To enhance the AA pathway for CGTs, ASGCT recommends that FDA leverage platform-based regulatory efficiencies to support AA determinations—particularly in the validation of surrogate endpoints and cross-program data utilization. While the draft guidance does not explicitly address platform technologies, CGTs increasingly rely on standardized development and manufacturing approaches that could improve regulatory consistency. Given that FDA has established the Agency to consider applying similar efficiencies when evaluating the evidentiary requirements for AA.
III. Overview of Accelerated Approval (Lines 87-170)
The draft guidance highlights that AA is primarily intended for serious conditions where clinical endpoints require long-term follow-up or are difficult to measure. While this framework has been appropriate in the past, CGTs often provide rapid clinical benefit with strong biological plausibility, making them well-suited for AA. ASGCT urges FDA to explicitly acknowledge in the guidance that CGTs should not be excluded from AA simply because they do not fit past precedent (lines 100-110).
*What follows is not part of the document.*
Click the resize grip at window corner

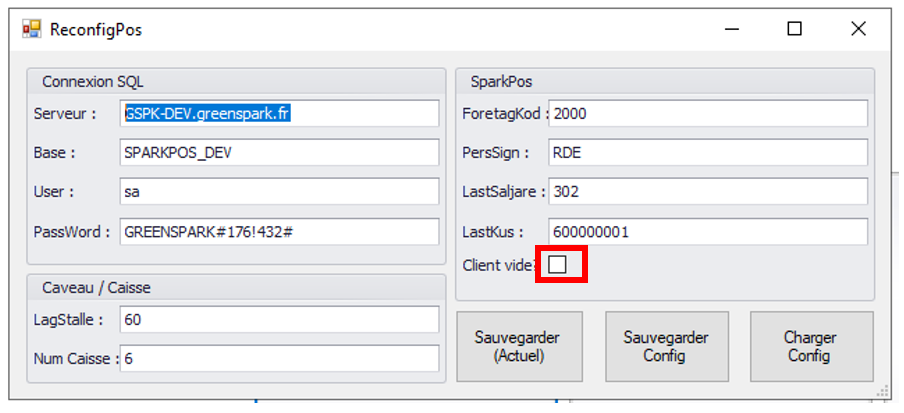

ASGCT appreciates FDA’s efforts to enhance transparency in regulatory decision-making and recognizes that recent initiatives, including updated guidance and public discussions, demonstrate a commitment to improving clarity around Accelerated Approval pathways.
However, despite these efforts, many CGT sponsors report challenges in obtaining early, actionable feedback on the feasibility of AA, particularly regarding surrogate endpoints, confirmatory trial expectations, and overall program alignment with AA requirements. While the draft guidance encourages early engagement (lines 154-162), it does not establish clear criteria or structured timelines for these discussions. Many CGT sponsors find that initial interactions yield limited actionable feedback, with key decisions deferred to later-stage reviews. ASGCT requests FDA to provide publicly available criteria on how sponsors can align their development plans with the AA framework from the outset. Enhancing early-stage transparency will improve predictability and efficiency, ultimately benefiting both patients and the advancement of CGT therapies.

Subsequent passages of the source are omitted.